> _WHAT IS REQUIRED_: Every entry below should be printed exactly.

[Entries taken from a collection]
-------------------------
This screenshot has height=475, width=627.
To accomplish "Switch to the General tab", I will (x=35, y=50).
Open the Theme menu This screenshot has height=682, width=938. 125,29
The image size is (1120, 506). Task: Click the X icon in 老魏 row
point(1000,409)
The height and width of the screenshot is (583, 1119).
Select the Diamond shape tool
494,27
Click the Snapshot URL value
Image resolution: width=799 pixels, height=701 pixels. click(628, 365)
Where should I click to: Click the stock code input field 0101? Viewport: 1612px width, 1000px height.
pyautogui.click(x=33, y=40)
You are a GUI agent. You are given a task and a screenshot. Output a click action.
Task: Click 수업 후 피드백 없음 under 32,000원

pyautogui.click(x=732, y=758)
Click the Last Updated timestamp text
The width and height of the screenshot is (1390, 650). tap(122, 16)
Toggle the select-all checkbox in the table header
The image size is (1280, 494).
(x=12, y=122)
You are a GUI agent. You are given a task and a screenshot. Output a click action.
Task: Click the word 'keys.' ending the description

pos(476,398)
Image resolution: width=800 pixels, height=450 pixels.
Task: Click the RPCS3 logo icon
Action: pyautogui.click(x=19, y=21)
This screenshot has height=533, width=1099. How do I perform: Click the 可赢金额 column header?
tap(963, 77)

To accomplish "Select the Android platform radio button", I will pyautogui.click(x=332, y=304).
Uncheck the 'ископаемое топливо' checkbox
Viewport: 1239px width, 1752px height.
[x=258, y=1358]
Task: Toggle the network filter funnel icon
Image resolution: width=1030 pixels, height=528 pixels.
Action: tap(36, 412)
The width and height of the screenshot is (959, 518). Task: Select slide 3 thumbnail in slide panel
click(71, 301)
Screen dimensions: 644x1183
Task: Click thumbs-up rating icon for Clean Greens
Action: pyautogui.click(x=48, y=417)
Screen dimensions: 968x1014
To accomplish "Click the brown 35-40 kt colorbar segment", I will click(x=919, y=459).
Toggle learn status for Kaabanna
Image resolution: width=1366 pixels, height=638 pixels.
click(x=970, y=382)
-------------------------
> _EXERCISE OUTPUT_:
This screenshot has height=475, width=627.
To accomplish "Switch to the General tab", I will (x=35, y=50).
Open the Theme menu This screenshot has height=682, width=938. 125,29
The image size is (1120, 506). Task: Click the X icon in 老魏 row
point(1000,409)
The height and width of the screenshot is (583, 1119).
Select the Diamond shape tool
494,27
Click the Snapshot URL value
Image resolution: width=799 pixels, height=701 pixels. click(628, 365)
Where should I click to: Click the stock code input field 0101? Viewport: 1612px width, 1000px height.
pyautogui.click(x=33, y=40)
You are a GUI agent. You are given a task and a screenshot. Output a click action.
Task: Click 수업 후 피드백 없음 under 32,000원

pyautogui.click(x=732, y=758)
Click the Last Updated timestamp text
The width and height of the screenshot is (1390, 650). tap(122, 16)
Toggle the select-all checkbox in the table header
The image size is (1280, 494).
(x=12, y=122)
You are a GUI agent. You are given a task and a screenshot. Output a click action.
Task: Click the word 'keys.' ending the description

pos(476,398)
Image resolution: width=800 pixels, height=450 pixels.
Task: Click the RPCS3 logo icon
Action: pyautogui.click(x=19, y=21)
This screenshot has height=533, width=1099. How do I perform: Click the 可赢金额 column header?
tap(963, 77)

To accomplish "Select the Android platform radio button", I will pyautogui.click(x=332, y=304).
Uncheck the 'ископаемое топливо' checkbox
Viewport: 1239px width, 1752px height.
[x=258, y=1358]
Task: Toggle the network filter funnel icon
Image resolution: width=1030 pixels, height=528 pixels.
Action: tap(36, 412)
The width and height of the screenshot is (959, 518). Task: Select slide 3 thumbnail in slide panel
click(71, 301)
Screen dimensions: 644x1183
Task: Click thumbs-up rating icon for Clean Greens
Action: pyautogui.click(x=48, y=417)
Screen dimensions: 968x1014
To accomplish "Click the brown 35-40 kt colorbar segment", I will click(x=919, y=459).
Toggle learn status for Kaabanna
Image resolution: width=1366 pixels, height=638 pixels.
click(x=970, y=382)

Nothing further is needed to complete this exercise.